## WHAT IS REQUIRED
List every line in the rows below that contains the string "value", matching its case exactly.

## ENTRIES SHOWN
▬▬▬
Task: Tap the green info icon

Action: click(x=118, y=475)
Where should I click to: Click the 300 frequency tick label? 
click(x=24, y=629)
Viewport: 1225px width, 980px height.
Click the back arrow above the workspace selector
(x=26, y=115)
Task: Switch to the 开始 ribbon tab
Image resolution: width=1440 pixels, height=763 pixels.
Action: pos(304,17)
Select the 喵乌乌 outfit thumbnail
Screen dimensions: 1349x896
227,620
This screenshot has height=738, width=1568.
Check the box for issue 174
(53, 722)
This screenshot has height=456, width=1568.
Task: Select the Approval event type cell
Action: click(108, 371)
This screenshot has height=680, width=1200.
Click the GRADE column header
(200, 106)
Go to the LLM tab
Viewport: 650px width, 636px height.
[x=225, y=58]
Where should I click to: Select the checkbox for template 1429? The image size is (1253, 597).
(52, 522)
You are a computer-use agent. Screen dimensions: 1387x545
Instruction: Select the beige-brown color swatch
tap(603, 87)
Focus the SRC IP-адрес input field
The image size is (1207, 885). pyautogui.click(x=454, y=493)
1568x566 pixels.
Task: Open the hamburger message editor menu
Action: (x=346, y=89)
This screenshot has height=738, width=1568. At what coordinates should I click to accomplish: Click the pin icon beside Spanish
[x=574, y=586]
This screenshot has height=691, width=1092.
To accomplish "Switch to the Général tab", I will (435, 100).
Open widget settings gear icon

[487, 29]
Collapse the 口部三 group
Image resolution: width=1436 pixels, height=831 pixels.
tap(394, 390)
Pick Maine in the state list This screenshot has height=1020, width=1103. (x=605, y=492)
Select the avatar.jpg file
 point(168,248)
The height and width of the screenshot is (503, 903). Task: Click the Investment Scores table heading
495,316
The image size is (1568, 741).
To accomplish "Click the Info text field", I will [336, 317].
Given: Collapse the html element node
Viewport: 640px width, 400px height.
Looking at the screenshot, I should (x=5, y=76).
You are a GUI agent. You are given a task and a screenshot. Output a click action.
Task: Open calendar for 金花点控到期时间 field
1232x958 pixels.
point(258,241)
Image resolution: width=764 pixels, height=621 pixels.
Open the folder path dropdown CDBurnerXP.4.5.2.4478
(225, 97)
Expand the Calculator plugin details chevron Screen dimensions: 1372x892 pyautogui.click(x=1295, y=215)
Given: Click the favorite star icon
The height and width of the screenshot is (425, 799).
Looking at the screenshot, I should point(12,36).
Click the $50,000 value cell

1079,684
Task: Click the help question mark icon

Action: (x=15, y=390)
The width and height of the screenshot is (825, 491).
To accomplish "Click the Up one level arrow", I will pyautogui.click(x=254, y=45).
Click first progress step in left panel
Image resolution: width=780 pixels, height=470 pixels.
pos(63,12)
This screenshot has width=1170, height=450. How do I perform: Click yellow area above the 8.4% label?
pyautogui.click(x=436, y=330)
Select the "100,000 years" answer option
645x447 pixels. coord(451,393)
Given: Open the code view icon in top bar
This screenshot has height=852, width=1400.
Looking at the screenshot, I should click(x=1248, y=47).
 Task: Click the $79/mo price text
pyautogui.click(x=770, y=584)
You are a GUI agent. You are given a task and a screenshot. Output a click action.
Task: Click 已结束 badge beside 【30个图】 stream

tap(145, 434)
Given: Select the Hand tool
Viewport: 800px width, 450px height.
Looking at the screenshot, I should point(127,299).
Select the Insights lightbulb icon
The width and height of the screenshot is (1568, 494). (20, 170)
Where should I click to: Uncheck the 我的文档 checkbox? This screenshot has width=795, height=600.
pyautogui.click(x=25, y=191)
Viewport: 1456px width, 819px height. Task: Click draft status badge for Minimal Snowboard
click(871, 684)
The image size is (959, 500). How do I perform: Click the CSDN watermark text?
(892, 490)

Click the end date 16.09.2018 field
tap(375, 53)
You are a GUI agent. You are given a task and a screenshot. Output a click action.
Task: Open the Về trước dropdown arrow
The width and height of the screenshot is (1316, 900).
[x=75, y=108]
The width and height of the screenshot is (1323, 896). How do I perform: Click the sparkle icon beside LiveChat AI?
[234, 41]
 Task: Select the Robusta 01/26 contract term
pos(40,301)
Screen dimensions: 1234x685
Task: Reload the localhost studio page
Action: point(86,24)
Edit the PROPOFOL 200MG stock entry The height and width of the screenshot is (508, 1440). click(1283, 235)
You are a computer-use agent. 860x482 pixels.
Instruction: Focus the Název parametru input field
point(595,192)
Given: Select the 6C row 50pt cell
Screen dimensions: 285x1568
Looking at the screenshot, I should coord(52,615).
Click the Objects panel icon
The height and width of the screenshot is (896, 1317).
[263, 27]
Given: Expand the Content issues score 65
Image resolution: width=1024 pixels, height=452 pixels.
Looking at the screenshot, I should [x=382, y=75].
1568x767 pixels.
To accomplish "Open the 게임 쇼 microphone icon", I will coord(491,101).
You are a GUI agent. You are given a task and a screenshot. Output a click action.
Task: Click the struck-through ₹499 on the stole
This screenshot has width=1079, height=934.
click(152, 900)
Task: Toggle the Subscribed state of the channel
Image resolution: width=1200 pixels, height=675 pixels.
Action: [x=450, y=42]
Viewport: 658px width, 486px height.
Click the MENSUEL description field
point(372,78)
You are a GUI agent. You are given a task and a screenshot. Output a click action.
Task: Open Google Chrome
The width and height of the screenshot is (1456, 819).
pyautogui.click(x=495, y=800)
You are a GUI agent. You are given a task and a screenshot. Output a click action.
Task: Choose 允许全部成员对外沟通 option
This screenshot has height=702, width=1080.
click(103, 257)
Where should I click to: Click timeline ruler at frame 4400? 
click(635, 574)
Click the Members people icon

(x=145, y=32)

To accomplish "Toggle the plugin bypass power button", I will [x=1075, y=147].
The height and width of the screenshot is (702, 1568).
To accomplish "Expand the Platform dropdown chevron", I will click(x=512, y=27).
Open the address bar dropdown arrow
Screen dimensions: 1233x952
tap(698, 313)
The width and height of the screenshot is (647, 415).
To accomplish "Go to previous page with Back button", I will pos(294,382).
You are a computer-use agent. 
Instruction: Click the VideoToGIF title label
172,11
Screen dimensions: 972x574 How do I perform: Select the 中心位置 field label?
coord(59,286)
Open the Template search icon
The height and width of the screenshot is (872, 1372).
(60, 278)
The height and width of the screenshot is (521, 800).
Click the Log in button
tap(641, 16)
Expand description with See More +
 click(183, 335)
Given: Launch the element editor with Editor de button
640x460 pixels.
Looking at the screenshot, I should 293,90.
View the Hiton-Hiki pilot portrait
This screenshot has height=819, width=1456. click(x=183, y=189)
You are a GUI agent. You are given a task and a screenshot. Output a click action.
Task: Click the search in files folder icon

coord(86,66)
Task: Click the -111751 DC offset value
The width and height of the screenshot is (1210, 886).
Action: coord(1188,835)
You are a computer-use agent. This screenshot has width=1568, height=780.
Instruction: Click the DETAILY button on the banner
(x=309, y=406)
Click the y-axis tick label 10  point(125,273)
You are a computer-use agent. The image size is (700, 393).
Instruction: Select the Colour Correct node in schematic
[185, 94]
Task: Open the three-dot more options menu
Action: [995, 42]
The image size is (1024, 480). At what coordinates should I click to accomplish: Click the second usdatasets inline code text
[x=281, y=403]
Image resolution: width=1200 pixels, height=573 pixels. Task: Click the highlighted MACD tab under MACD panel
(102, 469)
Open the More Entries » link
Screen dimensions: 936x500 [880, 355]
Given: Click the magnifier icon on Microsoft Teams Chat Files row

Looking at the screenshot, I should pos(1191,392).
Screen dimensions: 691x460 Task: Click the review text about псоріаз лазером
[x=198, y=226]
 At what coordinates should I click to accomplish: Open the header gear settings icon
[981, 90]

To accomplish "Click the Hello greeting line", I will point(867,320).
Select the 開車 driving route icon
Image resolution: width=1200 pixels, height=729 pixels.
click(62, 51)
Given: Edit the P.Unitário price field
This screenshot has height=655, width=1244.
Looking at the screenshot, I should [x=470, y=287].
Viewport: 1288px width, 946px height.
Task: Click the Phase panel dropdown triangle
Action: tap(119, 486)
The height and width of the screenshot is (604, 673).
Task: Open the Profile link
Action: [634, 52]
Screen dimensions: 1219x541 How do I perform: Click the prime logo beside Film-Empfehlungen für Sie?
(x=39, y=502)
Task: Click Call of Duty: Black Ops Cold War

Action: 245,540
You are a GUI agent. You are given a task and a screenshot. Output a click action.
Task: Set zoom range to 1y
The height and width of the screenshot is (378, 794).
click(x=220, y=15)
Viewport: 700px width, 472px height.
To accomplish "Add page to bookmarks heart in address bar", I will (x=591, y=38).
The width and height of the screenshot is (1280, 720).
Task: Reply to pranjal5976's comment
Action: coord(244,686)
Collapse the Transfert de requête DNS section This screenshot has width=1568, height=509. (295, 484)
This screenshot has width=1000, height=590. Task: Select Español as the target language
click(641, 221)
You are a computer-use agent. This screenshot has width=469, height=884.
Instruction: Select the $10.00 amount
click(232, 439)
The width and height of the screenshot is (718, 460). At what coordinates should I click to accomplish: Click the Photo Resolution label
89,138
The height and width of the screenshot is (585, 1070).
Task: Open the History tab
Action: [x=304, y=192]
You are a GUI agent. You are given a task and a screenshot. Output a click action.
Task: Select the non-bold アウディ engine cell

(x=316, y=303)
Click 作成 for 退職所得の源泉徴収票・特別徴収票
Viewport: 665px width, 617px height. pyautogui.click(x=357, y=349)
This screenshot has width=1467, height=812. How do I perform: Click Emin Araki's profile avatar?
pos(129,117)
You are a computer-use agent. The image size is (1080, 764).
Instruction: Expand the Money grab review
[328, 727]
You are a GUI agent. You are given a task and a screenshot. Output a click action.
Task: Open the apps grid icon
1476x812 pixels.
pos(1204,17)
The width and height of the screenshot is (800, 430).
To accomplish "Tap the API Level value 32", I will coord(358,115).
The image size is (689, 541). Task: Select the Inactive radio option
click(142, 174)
▬▬▬
## OUTPUT OF THE TASK
Click the $50,000 value cell
Task: Click the -111751 DC offset value
To accomplish "Tap the API Level value 32", I will coord(358,115).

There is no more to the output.